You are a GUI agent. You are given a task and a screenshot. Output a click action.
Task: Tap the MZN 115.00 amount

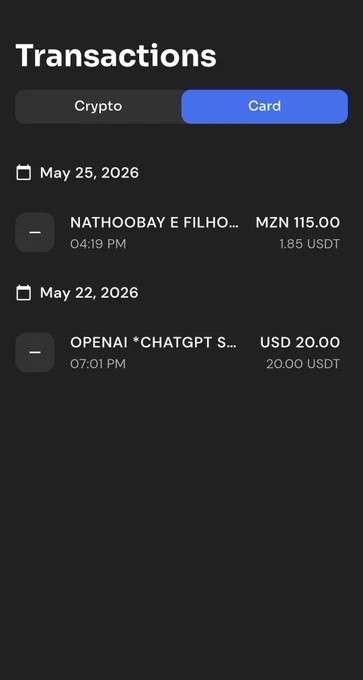pyautogui.click(x=298, y=223)
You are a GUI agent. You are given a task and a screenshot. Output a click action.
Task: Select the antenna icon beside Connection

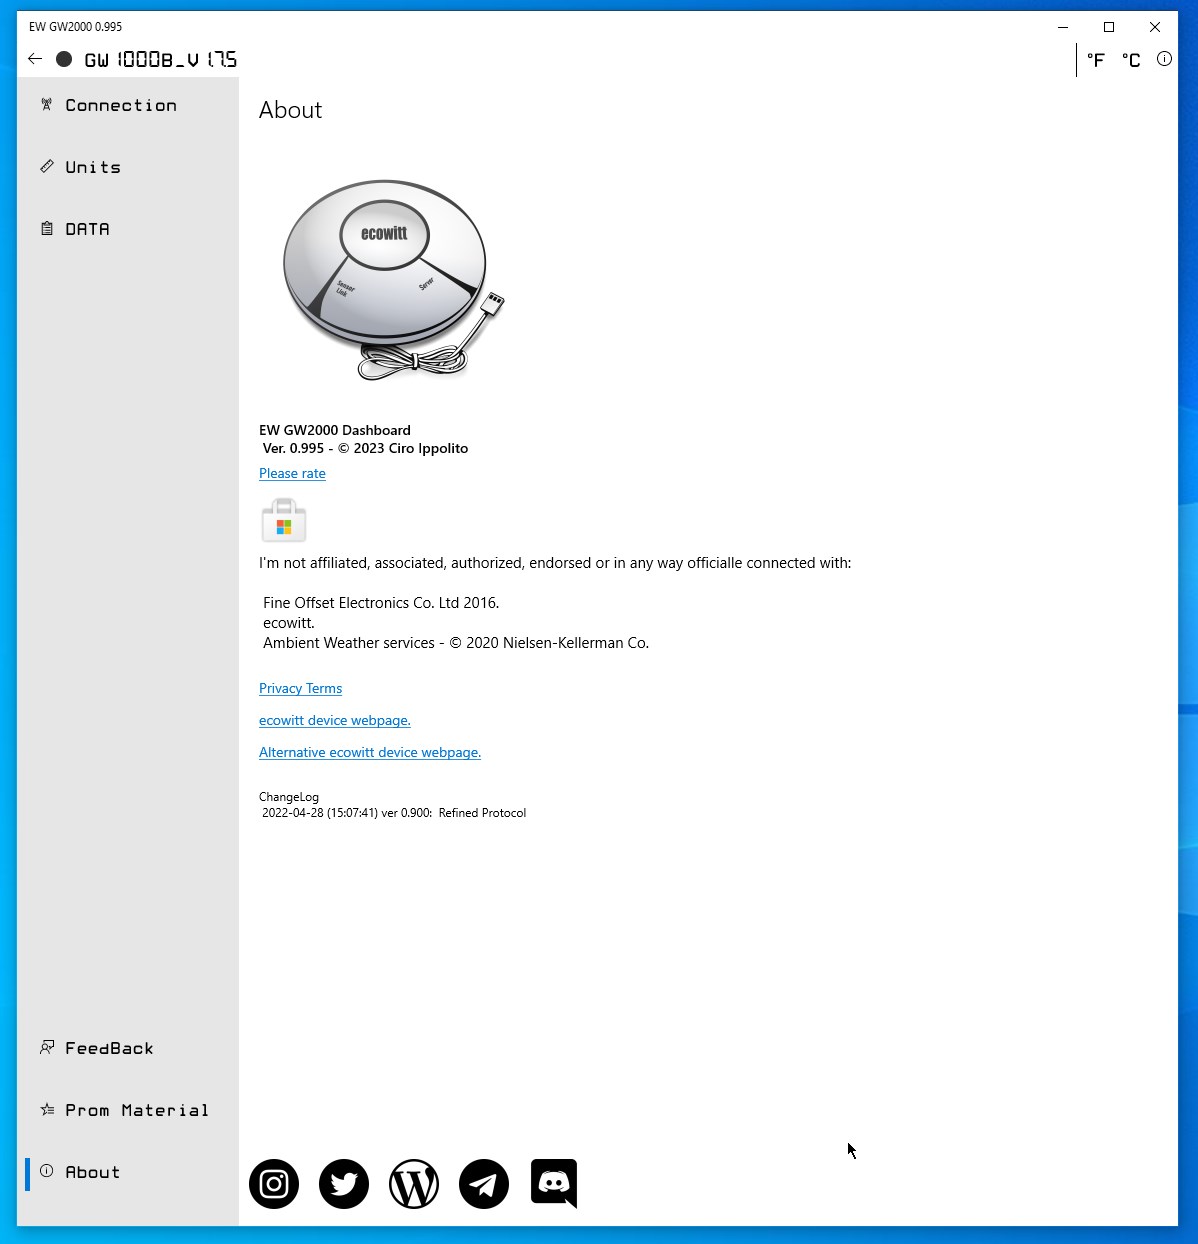[46, 104]
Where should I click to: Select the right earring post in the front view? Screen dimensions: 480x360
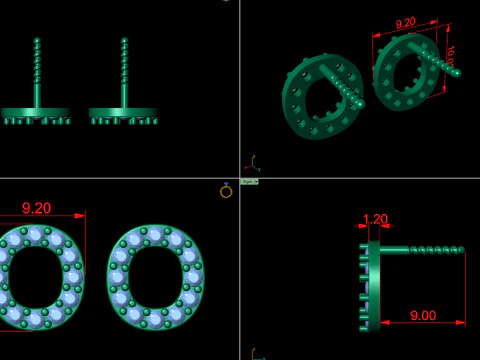(125, 73)
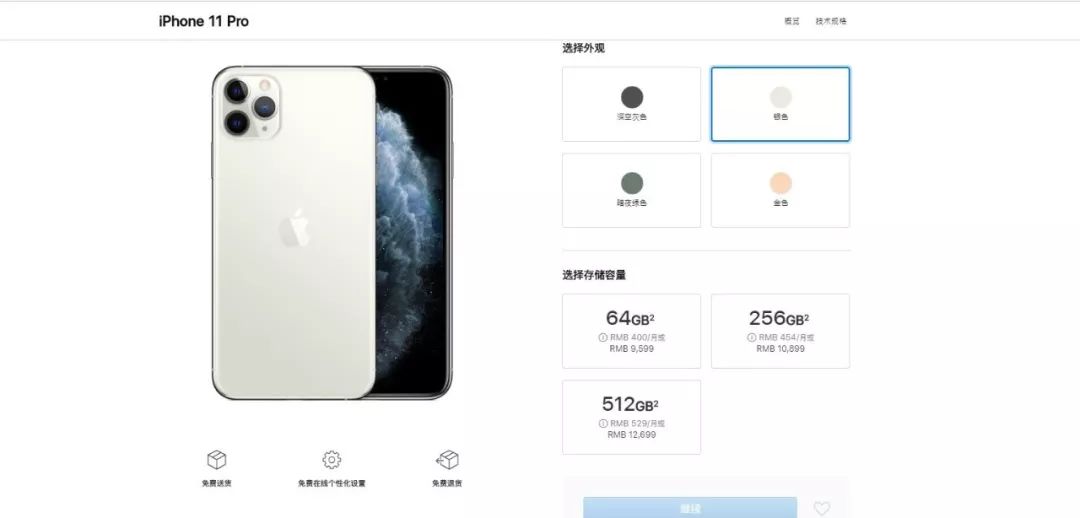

> _WHAT NEEDS TO BE DONE_
Every record above should be transcribed exactly; the pictures stay out of the copy.

> _SOLUTION TO THE PROBLEM_
You are a GUI agent. You are given a task and a screenshot. Output a click action.
Task: Tap the MZN 115.00 amount

pyautogui.click(x=298, y=223)
You are a GUI agent. You are given a task and a screenshot. Output a click action.
Task: Select the antenna icon beside Connection

[46, 104]
Where should I click to: Select the right earring post in the front view? Screen dimensions: 480x360
(125, 73)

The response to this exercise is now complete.